The biomass as described herein can be incorporated into a final product (e.g., food or feed supplement, biofuel, etc.). Thus, provided is a method of using the protein-rich biomass. The method optionally includes incorporating the protein-rich biomass into a foodstuff (e.g., a pet food, a livestock feed, or an aquaculture feed).
Oils or lipids can be isolated from the described microorganism culture and used in various food and feed supplements. Suitable food or feed supplements into which the oils can be incorporated include beverages such as milk, water, sports drinks, energy drinks, teas, and juices; confections such as candies, jellies, and biscuits; fat-containing foods and beverages such as dairy products; processed food products such as soft rice (or porridge); infant formulae; breakfast cereals; or the like.
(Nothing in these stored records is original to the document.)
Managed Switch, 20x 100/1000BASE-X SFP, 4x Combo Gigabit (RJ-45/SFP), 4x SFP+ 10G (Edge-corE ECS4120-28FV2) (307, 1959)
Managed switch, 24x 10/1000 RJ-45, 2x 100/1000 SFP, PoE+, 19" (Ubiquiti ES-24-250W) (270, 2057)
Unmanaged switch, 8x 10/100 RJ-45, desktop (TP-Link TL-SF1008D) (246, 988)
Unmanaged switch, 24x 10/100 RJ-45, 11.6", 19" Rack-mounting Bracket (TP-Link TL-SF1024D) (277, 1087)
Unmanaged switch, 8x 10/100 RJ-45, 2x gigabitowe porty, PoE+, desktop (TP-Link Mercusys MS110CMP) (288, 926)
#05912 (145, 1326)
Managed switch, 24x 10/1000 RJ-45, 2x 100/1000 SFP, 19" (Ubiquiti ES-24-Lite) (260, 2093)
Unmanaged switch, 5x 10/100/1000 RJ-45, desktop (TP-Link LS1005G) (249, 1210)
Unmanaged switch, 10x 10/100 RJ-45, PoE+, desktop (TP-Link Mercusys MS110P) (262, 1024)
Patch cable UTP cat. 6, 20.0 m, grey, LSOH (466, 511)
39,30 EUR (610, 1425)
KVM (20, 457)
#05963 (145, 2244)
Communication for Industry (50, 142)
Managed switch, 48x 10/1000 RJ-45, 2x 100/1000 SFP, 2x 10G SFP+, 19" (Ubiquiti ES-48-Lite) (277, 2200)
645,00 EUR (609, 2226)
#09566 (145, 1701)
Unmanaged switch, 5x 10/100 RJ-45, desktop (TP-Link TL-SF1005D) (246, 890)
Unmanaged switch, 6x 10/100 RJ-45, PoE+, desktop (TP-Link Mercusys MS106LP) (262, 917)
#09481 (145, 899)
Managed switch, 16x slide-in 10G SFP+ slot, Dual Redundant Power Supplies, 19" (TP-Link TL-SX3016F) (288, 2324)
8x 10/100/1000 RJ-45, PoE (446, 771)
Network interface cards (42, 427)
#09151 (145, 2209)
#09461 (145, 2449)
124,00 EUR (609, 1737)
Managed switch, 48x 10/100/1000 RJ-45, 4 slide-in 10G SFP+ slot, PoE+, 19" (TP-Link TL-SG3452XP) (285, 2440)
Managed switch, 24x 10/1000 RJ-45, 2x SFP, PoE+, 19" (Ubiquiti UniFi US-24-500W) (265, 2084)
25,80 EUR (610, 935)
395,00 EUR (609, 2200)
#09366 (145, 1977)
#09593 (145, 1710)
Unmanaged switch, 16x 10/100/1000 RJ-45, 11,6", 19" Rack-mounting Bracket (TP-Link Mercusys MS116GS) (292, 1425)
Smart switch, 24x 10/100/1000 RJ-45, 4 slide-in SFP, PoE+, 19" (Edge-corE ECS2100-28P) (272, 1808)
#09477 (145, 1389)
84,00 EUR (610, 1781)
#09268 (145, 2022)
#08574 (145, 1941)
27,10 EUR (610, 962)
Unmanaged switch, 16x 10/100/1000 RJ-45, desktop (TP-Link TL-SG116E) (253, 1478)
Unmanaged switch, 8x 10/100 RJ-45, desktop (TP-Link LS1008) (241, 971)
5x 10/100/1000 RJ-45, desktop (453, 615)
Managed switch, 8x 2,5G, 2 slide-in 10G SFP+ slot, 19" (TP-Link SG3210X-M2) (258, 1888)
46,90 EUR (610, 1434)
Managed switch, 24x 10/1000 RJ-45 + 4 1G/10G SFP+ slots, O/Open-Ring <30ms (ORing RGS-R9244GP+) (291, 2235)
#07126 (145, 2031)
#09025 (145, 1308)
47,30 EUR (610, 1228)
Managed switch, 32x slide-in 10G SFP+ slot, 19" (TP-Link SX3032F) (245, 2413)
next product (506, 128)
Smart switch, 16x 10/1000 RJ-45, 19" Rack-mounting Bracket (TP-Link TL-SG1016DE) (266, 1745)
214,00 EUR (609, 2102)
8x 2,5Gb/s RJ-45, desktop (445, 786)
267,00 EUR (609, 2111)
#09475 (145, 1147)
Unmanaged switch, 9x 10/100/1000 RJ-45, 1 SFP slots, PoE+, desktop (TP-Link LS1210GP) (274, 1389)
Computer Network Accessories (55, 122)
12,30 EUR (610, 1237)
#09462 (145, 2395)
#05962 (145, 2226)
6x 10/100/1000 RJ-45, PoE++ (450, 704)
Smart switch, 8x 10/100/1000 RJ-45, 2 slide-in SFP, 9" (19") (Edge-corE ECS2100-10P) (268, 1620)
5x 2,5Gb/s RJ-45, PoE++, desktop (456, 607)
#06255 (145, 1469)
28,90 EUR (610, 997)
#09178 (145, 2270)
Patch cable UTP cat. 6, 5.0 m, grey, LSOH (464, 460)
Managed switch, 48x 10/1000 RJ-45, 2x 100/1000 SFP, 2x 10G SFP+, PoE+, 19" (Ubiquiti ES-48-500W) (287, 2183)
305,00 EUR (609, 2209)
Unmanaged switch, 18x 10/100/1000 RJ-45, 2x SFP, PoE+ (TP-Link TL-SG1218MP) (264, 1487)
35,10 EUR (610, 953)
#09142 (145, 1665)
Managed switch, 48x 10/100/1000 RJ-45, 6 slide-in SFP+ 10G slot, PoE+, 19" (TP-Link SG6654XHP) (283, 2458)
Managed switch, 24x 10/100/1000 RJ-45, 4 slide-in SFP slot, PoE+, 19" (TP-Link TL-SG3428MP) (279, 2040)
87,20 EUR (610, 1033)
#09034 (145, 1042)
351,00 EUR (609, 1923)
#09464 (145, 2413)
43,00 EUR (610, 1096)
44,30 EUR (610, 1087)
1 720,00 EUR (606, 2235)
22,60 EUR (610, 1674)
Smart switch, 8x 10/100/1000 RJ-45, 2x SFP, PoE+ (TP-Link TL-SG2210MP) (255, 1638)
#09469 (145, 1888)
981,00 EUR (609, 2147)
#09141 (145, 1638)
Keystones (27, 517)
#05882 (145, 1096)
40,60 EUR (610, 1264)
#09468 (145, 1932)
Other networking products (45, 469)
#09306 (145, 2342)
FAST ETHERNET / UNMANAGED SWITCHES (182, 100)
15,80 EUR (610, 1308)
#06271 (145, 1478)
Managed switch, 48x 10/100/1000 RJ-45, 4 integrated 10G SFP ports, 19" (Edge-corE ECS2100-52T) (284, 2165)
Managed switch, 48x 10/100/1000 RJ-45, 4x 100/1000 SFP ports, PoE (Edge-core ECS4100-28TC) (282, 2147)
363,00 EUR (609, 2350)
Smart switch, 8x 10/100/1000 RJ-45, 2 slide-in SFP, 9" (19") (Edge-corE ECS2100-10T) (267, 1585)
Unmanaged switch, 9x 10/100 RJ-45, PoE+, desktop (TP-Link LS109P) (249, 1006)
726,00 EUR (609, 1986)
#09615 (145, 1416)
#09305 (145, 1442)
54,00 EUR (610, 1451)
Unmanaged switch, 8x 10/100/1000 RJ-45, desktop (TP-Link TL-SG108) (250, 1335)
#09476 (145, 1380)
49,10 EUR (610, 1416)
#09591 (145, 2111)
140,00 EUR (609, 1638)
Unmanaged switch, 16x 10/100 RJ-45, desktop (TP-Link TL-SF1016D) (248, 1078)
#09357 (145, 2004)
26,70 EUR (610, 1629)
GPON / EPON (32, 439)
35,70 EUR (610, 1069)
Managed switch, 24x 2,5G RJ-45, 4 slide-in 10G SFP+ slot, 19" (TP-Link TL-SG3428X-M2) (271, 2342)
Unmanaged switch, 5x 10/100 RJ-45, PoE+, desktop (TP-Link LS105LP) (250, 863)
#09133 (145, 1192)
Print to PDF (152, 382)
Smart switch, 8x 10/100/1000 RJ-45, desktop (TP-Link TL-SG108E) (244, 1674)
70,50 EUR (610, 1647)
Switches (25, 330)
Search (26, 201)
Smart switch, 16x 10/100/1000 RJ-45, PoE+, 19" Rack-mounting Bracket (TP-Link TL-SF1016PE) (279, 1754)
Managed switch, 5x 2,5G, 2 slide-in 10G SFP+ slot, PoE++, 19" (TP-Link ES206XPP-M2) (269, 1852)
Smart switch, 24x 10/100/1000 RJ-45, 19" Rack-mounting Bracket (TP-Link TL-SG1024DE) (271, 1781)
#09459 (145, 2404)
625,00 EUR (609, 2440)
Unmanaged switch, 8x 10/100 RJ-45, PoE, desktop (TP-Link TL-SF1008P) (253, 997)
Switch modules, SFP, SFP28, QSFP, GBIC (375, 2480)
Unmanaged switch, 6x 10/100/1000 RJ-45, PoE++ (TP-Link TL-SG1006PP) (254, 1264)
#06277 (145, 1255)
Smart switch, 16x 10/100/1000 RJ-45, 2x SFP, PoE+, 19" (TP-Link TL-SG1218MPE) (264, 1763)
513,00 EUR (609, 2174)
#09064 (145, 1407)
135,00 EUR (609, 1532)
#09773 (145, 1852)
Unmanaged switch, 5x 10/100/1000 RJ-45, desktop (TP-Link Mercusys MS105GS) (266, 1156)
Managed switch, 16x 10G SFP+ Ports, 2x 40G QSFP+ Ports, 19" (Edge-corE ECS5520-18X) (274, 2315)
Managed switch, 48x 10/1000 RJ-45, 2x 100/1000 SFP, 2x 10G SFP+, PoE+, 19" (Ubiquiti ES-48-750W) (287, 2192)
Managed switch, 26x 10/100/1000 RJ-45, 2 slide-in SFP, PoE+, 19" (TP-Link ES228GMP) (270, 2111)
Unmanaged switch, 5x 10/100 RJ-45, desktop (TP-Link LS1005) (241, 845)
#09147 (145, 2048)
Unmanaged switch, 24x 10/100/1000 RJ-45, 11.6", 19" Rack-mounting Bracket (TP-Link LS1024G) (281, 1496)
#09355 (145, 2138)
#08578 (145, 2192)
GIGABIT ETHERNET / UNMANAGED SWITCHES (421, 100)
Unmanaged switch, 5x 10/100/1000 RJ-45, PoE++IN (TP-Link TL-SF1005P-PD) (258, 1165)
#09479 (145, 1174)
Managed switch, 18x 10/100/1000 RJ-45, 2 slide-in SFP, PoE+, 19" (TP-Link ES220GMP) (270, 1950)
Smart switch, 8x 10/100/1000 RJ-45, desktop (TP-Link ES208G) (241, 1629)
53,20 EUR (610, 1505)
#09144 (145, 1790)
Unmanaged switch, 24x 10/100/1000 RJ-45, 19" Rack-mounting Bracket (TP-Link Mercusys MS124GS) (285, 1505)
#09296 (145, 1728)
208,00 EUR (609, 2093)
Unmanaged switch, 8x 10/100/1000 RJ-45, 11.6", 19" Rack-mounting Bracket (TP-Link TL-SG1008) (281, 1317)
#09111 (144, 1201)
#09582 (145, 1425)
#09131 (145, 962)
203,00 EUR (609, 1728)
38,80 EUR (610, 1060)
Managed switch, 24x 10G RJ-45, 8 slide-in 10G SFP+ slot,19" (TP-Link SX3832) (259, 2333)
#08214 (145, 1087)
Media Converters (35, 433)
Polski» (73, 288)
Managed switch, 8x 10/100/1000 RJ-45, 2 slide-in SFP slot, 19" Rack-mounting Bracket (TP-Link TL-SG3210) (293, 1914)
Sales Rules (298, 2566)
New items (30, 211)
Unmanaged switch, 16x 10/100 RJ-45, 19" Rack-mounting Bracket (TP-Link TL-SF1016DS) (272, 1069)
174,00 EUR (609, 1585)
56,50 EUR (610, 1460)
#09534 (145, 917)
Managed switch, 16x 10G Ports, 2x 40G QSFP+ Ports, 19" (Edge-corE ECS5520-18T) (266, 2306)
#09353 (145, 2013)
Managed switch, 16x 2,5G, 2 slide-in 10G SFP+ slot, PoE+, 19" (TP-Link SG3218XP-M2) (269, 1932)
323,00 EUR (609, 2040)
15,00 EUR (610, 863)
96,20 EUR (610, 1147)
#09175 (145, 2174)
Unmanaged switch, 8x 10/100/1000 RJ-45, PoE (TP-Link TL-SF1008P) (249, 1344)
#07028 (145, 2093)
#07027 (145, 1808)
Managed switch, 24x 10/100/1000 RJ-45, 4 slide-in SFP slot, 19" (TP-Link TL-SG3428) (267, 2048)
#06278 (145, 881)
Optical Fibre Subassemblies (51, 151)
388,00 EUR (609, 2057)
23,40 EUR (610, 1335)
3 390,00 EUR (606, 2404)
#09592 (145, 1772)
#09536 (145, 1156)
Optionally, one or more produced lipids can be incorporated into a dietary supplement, such as, for example, a vitamin or multivitamin. Optionally, an oil produced according to the method described herein can be included in a dietary supplement and optionally can be directly incorporated into a component of food or feed (e.g., a food supplement).
Examples of feedstuffs into which oils or lipids produced by the methods described herein can be incorporated include pet foods such as cat foods; dog foods; feeds for aquarium fish, cultured fish or crustaceans, etc.; or feed for farm-raised animals (including livestock and fish or crustaceans raised in aquaculture). Food or feed material into which the oils or lipids produced according to the methods described herein can be incorporated is preferably palatable to the organism which is the intended recipient. This food or feed material can have any physical properties currently known for a food material (e.g., solid, liquid, soft).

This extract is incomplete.